• SUPPLIED INFORMATION:
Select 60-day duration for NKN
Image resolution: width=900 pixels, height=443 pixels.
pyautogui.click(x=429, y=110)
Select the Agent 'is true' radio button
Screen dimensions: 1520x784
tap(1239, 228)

• GOAL OF THE EXERCISE:
Print the whole listing above exactly, please.

• OUTPUT BELOW:
Select 60-day duration for NKN
Image resolution: width=900 pixels, height=443 pixels.
pyautogui.click(x=429, y=110)
Select the Agent 'is true' radio button
Screen dimensions: 1520x784
tap(1239, 228)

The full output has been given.